Understanding the demographics of Kickstarter and Indiegogo backers is key to creating a successful crowdfunding campaign. Check it out below!
#3. Acquire Venture Capital for Your Startup
Once you have gotten comfortable with where your business is at in its startup phase, you can take a few more risks by getting venture capitals, which are managed funds that invest in businesses that demonstrate their high potential for success. Venture capitals often invest against equity and will exit once an acquisition or IPO takes place. A venture capital can act as a mentor, but you should take note that most venture capitals seek to regain their investments within three to five years. If you have a product that is going to be slow at making it onto the market, venture capitals might pass on you. However, if you have a clear vision, larger-sized company team, and sufficient traction, venture capitals might be interested in investing in your business.
#4. Apply for a Few Bank Loans
Should you fail to acquire other kinds of funding or need the extra boost as you are getting your startup off the ground, you might want to consider applying for bank loans. A bank can provide a working capital loan and/or funding. Before applying, you should be aware of your current credit and credit history, and you should also have a clear plan for how you will pay back your loans so that you do not end up defaulting on them. Most banks in India offer programs that have SME financing. Some of India’s top banks (such as Axis and Bank of Baroda) offer 7 or 8 collateral-free business loan options that you can choose from depending on your needs.

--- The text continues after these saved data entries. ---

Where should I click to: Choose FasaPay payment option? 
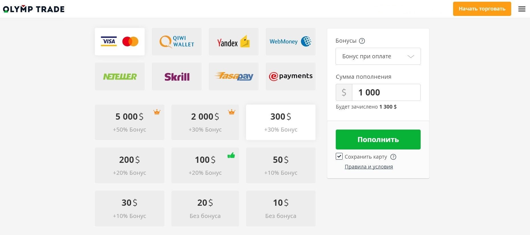coord(234,76)
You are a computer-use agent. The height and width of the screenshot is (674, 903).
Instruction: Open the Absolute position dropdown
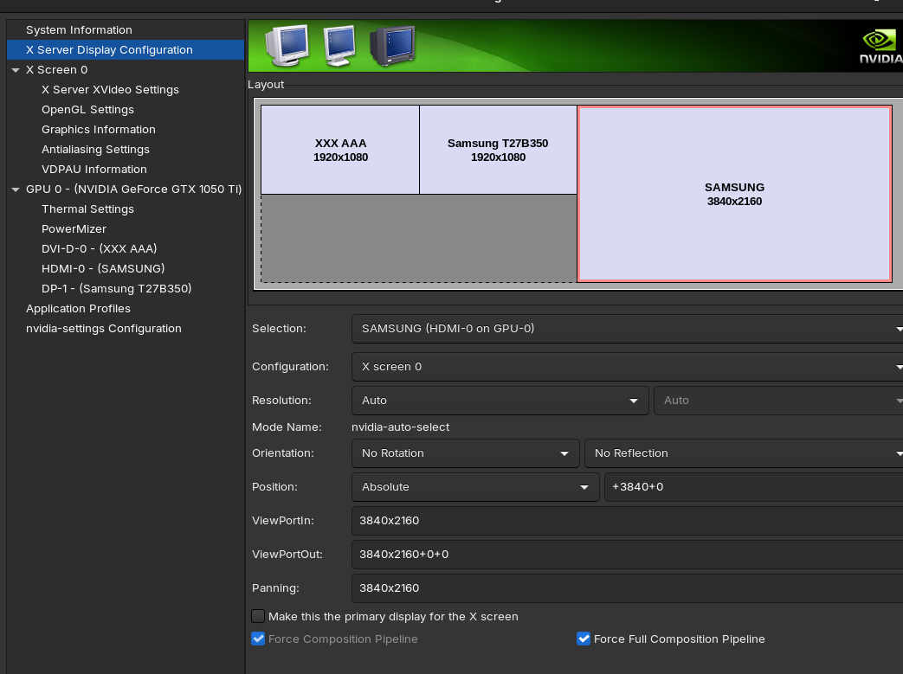[474, 487]

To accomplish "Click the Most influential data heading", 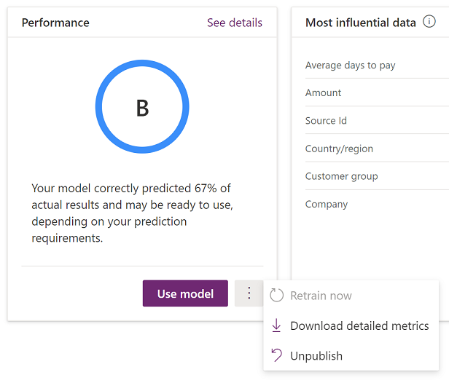I will click(x=360, y=23).
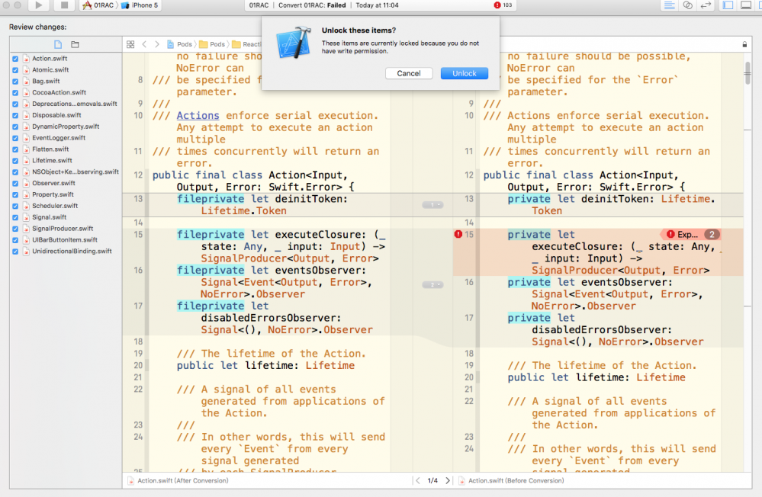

#5. Consider Governmental Debt Funding Schemes
If your startup seems solid, there are several programs implemented by the Indian Government that have debt funding schemes. The best ones out there right now appear to be CGTMSE and the Prime Minister’s Employment Guarantee Programme (PMEGP). Under the CGTMSE debt funding scheme, the Indian Government will fund up to Rs. 2 crores for a startup business in India. The PMEGP scheme has a maximum credit limit of 10 lakh for a service unit and 25 lakh for a manufacturing unit.
While your business is in startup mode, building capital is crucial. Keep an open mind, as you will likely need to try multiple funding options as you get your business off the ground. Remember, the key to attracting investors and loyal clientele alike is to have a strong business model and unique product or service that meets consumer demand in India and abroad.